On May 20, Northwestern Pritzker School of Law and Intelligence Squared hosted the third Newt and Jo Minow Debate, “The Electoral College Has Outlived Its Usefulness.”
On September 30, Northwestern Pritzker School of Law and Intelligence Squared hosted the fourth Newt and Jo Minow Debate, “We Should Expand the Supreme Court.” After the 60-minute debate, which was later posted to the Intelligence Squared YouTube page, the team arguing against the motion was victorious.
Journalist John Donvan hosted the pre-taped event, while the debaters were stationed across the country. Arguing for the motion were Tamara Brummer, political organizer, strategist, and director of National Outreach at Demand Justice; and Dahlia Lithwick, legal commentator and host of Slate’s Amicus Podcast. The panelists arguing against the motion were Akhil Reed Amar, constitutional scholar and law professor at Yale University; and Carter Phillips (MA ’75, JD ’77), Supreme Court and Appellate litigator.
Donvan introduced the debate, which consisted of opening arguments, a back and forth between the sides, and closing statements. He also pointed out the history of this conversation. This is not the first time that court expansion has become a part of the political discussion. In 1937, President Franklin D. Roosevelt tried to add justices to the Supreme Court in support of his New Deal program, but was denied by Congress. Since President Biden’s inauguration, the conversation has been brought back into the zeitgeist. “Our democracy is crumbling and the Supreme Court is the tool of choice for dismantling it,” Brummer said in her opening statement. “Organizing workers across the country, I’ve learned that if someone with more power than you is telling you to trust the system and keep your head down, [then] they’re probably doing well under the status quo and you’re getting screwed.” She continued, stating that the Republican-majority Court allows an unbalanced, outdated majority that is detrimental to progress. Lithwick agreed, adding: “I think the Court has done an immense amount of mischief in secret, unexplained and unjustified, and at the same time [they] are stomping around and telling us that we should treat them as if they’re magic.”
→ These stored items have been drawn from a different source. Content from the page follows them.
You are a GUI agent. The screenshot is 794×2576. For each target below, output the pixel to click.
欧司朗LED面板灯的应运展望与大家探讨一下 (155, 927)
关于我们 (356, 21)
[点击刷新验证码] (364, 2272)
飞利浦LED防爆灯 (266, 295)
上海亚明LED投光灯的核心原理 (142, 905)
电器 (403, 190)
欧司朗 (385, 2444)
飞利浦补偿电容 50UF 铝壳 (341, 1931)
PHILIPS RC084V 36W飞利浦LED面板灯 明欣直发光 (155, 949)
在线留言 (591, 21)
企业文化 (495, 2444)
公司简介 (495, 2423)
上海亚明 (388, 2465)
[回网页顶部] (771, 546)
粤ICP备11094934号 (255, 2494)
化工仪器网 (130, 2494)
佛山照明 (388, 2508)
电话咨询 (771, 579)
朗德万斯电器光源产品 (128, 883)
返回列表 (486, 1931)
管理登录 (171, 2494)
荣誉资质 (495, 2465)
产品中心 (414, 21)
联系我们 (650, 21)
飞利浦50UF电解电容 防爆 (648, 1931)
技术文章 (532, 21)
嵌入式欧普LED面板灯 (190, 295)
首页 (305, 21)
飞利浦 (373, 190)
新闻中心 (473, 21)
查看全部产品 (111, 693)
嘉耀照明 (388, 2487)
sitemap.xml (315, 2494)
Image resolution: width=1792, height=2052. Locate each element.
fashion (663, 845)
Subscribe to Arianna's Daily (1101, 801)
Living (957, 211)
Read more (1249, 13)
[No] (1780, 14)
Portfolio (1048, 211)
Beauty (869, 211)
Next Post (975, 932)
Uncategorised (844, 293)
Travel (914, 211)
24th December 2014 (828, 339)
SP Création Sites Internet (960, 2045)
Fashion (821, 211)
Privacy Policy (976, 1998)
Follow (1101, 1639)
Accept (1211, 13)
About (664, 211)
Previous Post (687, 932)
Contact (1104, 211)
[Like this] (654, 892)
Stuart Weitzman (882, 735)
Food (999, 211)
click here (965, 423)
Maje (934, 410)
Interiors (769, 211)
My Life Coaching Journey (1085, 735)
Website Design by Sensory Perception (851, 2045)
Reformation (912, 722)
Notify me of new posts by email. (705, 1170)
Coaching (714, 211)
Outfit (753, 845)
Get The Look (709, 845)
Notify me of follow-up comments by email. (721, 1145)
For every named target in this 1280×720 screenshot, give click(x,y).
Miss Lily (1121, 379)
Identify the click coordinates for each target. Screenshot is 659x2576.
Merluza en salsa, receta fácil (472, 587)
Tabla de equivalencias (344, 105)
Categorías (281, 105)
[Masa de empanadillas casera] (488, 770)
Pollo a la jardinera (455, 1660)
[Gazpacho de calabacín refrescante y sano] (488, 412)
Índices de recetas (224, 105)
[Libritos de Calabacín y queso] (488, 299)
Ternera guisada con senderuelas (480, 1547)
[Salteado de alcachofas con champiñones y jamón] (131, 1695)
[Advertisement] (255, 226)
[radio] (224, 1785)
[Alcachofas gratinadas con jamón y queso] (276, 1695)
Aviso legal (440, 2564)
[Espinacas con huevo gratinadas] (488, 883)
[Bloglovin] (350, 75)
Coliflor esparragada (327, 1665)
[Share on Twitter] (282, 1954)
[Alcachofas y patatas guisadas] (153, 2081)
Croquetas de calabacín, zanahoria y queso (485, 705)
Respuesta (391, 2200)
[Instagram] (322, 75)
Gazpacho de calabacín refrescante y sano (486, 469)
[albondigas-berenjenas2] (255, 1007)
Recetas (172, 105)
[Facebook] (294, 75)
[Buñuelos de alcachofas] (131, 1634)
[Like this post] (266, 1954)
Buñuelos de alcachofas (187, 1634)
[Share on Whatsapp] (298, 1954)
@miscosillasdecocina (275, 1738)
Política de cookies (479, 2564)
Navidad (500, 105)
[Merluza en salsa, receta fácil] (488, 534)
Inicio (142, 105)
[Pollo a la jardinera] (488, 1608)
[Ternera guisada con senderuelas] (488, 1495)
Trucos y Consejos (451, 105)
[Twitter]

Amar, arguing against the motion, stated that the Supreme Court is not in crisis and said that adding more seats to the Court would introduce more harm than good in the long run. “When you change the size of the Court for purely partisan advantage, then what goes around comes around,” he said. “When the other side comes in…you add six, they add 12, then you add 18, and things start spiraling out of control.” Amar noted that he does believe the system can be improved and supports term limits, something his partner, Phillips, agreed with. “I don’t dispute what Dahlia or Tamara have said about the problems that have risen with the Court, but those are not problems that are created by the number nine,” Phillips said. “Packing the Court wasn’t right in the 1930s, packing the Court is not right today. There are other solutions.”
For much of the event, Donvan questioned the points made on both sides. At the conclusion of the debate, the winner was determined by which team had swayed the most votes. At the start of the debate, 41 percent of the live audience was against the motion that we should expand the Supreme Court. At the end, 55 percent of the audience was against the motion, crowning the opposing side—Amar and Phillips—the winner.
Following the debate, Donvan held a live discussion with the four debaters, as well as Robert Rosenkranz, founder of Intelligence Squared U.S, and David Ariosto, head of editorial for Intelligence Squared. Donvan also took questions from the live audience.
The Newton and Jo Minow Debate Series was established as part of a generous gift from friends and colleagues of Newton N. Minow (JD ’50) to honor his numerous contributions to public and civic life. Minow is the originator of the televised U.S. presidential debates, which inspired the idea to honor his legacy with a permanent debate program at Northwestern Law.